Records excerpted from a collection

⁂

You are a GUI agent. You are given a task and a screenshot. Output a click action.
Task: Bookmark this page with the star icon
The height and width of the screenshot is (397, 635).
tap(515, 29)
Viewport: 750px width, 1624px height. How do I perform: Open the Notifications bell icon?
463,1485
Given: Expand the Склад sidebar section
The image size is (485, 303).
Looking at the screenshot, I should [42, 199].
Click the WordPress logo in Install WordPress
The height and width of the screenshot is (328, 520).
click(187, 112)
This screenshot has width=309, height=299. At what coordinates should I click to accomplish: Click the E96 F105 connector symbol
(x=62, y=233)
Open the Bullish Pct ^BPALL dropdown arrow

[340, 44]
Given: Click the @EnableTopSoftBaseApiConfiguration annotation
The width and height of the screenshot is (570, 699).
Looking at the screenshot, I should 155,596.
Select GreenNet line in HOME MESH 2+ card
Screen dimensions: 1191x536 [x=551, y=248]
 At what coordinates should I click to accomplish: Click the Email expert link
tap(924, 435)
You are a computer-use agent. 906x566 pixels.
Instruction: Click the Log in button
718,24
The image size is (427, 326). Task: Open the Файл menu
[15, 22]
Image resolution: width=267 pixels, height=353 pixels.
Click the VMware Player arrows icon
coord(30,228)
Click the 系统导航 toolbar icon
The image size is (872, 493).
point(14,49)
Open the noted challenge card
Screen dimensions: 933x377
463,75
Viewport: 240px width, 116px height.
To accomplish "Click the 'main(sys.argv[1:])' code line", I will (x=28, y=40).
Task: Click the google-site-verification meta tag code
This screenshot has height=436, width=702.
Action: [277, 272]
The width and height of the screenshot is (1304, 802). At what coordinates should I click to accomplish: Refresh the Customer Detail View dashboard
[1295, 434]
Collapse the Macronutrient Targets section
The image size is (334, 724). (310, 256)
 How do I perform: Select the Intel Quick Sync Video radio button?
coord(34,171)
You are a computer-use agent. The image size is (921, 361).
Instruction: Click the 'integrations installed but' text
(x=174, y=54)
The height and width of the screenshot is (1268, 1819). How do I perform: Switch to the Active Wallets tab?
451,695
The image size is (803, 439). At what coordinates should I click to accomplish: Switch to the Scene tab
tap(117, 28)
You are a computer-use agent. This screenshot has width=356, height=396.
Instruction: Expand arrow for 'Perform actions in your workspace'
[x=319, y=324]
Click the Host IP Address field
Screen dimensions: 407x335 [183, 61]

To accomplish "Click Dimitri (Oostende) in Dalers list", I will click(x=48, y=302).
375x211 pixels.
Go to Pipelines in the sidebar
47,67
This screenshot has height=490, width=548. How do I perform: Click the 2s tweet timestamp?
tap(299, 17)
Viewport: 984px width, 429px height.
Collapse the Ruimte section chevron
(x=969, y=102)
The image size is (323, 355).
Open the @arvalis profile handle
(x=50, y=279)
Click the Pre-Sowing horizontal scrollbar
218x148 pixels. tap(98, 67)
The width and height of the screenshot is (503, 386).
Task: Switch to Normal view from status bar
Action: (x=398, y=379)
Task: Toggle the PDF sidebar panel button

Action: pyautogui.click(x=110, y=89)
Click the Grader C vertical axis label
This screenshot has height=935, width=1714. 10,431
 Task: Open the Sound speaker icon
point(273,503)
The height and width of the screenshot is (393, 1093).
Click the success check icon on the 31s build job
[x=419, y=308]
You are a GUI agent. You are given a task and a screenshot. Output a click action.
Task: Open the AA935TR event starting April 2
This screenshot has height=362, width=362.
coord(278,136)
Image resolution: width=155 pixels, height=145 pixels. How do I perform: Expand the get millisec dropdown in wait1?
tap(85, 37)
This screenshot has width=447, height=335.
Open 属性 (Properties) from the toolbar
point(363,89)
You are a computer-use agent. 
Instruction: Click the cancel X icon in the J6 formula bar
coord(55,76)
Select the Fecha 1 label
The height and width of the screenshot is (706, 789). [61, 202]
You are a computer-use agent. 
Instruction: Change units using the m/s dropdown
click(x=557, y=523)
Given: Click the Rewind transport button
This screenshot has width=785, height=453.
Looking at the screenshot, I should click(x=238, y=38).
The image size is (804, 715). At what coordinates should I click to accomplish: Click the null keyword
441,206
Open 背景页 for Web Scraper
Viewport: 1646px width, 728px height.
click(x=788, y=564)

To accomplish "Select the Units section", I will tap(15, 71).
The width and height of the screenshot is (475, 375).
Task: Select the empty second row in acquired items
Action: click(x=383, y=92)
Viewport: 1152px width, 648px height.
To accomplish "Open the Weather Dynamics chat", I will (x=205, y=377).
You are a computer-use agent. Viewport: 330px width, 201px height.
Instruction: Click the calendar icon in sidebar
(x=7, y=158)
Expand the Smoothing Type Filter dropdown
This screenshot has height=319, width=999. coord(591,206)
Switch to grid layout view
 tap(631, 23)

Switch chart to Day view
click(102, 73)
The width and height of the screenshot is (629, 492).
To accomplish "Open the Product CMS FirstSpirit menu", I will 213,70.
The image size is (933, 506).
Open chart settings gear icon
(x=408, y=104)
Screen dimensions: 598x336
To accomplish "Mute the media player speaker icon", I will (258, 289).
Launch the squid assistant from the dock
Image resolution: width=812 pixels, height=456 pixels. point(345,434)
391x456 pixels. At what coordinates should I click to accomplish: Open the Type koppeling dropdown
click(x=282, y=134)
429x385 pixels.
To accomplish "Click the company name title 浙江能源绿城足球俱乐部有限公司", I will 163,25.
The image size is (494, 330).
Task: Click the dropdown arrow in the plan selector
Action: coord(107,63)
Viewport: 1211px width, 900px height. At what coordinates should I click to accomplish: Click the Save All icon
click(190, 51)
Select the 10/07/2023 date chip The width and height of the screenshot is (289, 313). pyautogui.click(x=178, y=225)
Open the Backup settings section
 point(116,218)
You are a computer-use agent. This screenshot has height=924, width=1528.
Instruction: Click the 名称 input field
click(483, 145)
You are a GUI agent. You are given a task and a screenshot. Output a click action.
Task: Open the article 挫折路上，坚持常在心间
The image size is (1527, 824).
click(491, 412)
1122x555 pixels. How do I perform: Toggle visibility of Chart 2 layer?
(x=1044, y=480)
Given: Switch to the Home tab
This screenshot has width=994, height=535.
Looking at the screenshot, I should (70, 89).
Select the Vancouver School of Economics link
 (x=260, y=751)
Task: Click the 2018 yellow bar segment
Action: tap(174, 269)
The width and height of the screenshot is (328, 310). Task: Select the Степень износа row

⁂

Short exercise: Can you edit the records above so that every "computer-use agent" becomes "screen automation agent", with nothing else changed?

The result:
You are a GUI agent. You are given a task and a screenshot. Output a click action.
Task: Bookmark this page with the star icon
The height and width of the screenshot is (397, 635).
tap(515, 29)
Viewport: 750px width, 1624px height. How do I perform: Open the Notifications bell icon?
463,1485
Given: Expand the Склад sidebar section
The image size is (485, 303).
Looking at the screenshot, I should [42, 199].
Click the WordPress logo in Install WordPress
The height and width of the screenshot is (328, 520).
click(187, 112)
This screenshot has width=309, height=299. At what coordinates should I click to accomplish: Click the E96 F105 connector symbol
(x=62, y=233)
Open the Bullish Pct ^BPALL dropdown arrow

[340, 44]
Given: Click the @EnableTopSoftBaseApiConfiguration annotation
The width and height of the screenshot is (570, 699).
Looking at the screenshot, I should 155,596.
Select GreenNet line in HOME MESH 2+ card
Screen dimensions: 1191x536 [x=551, y=248]
 At what coordinates should I click to accomplish: Click the Email expert link
tap(924, 435)
You are a screen automation agent. 906x566 pixels.
Instruction: Click the Log in button
718,24
The image size is (427, 326). Task: Open the Файл menu
[15, 22]
Image resolution: width=267 pixels, height=353 pixels.
Click the VMware Player arrows icon
coord(30,228)
Click the 系统导航 toolbar icon
The image size is (872, 493).
point(14,49)
Open the noted challenge card
Screen dimensions: 933x377
463,75
Viewport: 240px width, 116px height.
To accomplish "Click the 'main(sys.argv[1:])' code line", I will (x=28, y=40).
Task: Click the google-site-verification meta tag code
This screenshot has height=436, width=702.
Action: [277, 272]
The width and height of the screenshot is (1304, 802). At what coordinates should I click to accomplish: Refresh the Customer Detail View dashboard
[1295, 434]
Collapse the Macronutrient Targets section
The image size is (334, 724). (310, 256)
 How do I perform: Select the Intel Quick Sync Video radio button?
coord(34,171)
You are a screen automation agent. The image size is (921, 361).
Instruction: Click the 'integrations installed but' text
(x=174, y=54)
The height and width of the screenshot is (1268, 1819). How do I perform: Switch to the Active Wallets tab?
451,695
The image size is (803, 439). At what coordinates should I click to accomplish: Switch to the Scene tab
tap(117, 28)
You are a screen automation agent. This screenshot has width=356, height=396.
Instruction: Expand arrow for 'Perform actions in your workspace'
[x=319, y=324]
Click the Host IP Address field
Screen dimensions: 407x335 [183, 61]

To accomplish "Click Dimitri (Oostende) in Dalers list", I will click(x=48, y=302).
375x211 pixels.
Go to Pipelines in the sidebar
47,67
This screenshot has height=490, width=548. How do I perform: Click the 2s tweet timestamp?
tap(299, 17)
Viewport: 984px width, 429px height.
Collapse the Ruimte section chevron
(x=969, y=102)
The image size is (323, 355).
Open the @arvalis profile handle
(x=50, y=279)
Click the Pre-Sowing horizontal scrollbar
218x148 pixels. tap(98, 67)
The width and height of the screenshot is (503, 386).
Task: Switch to Normal view from status bar
Action: (x=398, y=379)
Task: Toggle the PDF sidebar panel button

Action: pyautogui.click(x=110, y=89)
Click the Grader C vertical axis label
This screenshot has height=935, width=1714. 10,431
 Task: Open the Sound speaker icon
point(273,503)
The height and width of the screenshot is (393, 1093).
Click the success check icon on the 31s build job
[x=419, y=308]
You are a GUI agent. You are given a task and a screenshot. Output a click action.
Task: Open the AA935TR event starting April 2
This screenshot has height=362, width=362.
coord(278,136)
Image resolution: width=155 pixels, height=145 pixels. How do I perform: Expand the get millisec dropdown in wait1?
tap(85, 37)
This screenshot has width=447, height=335.
Open 属性 (Properties) from the toolbar
point(363,89)
You are a screen automation agent. 
Instruction: Click the cancel X icon in the J6 formula bar
coord(55,76)
Select the Fecha 1 label
The height and width of the screenshot is (706, 789). [61, 202]
You are a screen automation agent. 
Instruction: Change units using the m/s dropdown
click(x=557, y=523)
Given: Click the Rewind transport button
This screenshot has width=785, height=453.
Looking at the screenshot, I should click(x=238, y=38).
The image size is (804, 715). At what coordinates should I click to accomplish: Click the null keyword
441,206
Open 背景页 for Web Scraper
Viewport: 1646px width, 728px height.
click(x=788, y=564)

To accomplish "Select the Units section", I will tap(15, 71).
The width and height of the screenshot is (475, 375).
Task: Select the empty second row in acquired items
Action: click(x=383, y=92)
Viewport: 1152px width, 648px height.
To accomplish "Open the Weather Dynamics chat", I will (x=205, y=377).
You are a screen automation agent. Viewport: 330px width, 201px height.
Instruction: Click the calendar icon in sidebar
(x=7, y=158)
Expand the Smoothing Type Filter dropdown
This screenshot has height=319, width=999. coord(591,206)
Switch to grid layout view
 tap(631, 23)

Switch chart to Day view
click(102, 73)
The width and height of the screenshot is (629, 492).
To accomplish "Open the Product CMS FirstSpirit menu", I will 213,70.
The image size is (933, 506).
Open chart settings gear icon
(x=408, y=104)
Screen dimensions: 598x336
To accomplish "Mute the media player speaker icon", I will (258, 289).
Launch the squid assistant from the dock
Image resolution: width=812 pixels, height=456 pixels. point(345,434)
391x456 pixels. At what coordinates should I click to accomplish: Open the Type koppeling dropdown
click(x=282, y=134)
429x385 pixels.
To accomplish "Click the company name title 浙江能源绿城足球俱乐部有限公司", I will 163,25.
The image size is (494, 330).
Task: Click the dropdown arrow in the plan selector
Action: coord(107,63)
Viewport: 1211px width, 900px height. At what coordinates should I click to accomplish: Click the Save All icon
click(190, 51)
Select the 10/07/2023 date chip The width and height of the screenshot is (289, 313). pyautogui.click(x=178, y=225)
Open the Backup settings section
 point(116,218)
You are a screen automation agent. This screenshot has height=924, width=1528.
Instruction: Click the 名称 input field
click(483, 145)
You are a GUI agent. You are given a task and a screenshot. Output a click action.
Task: Open the article 挫折路上，坚持常在心间
The image size is (1527, 824).
click(491, 412)
1122x555 pixels. How do I perform: Toggle visibility of Chart 2 layer?
(x=1044, y=480)
Given: Switch to the Home tab
This screenshot has width=994, height=535.
Looking at the screenshot, I should (70, 89).
Select the Vancouver School of Economics link
 (x=260, y=751)
Task: Click the 2018 yellow bar segment
Action: tap(174, 269)
The width and height of the screenshot is (328, 310). Task: Select the Степень износа row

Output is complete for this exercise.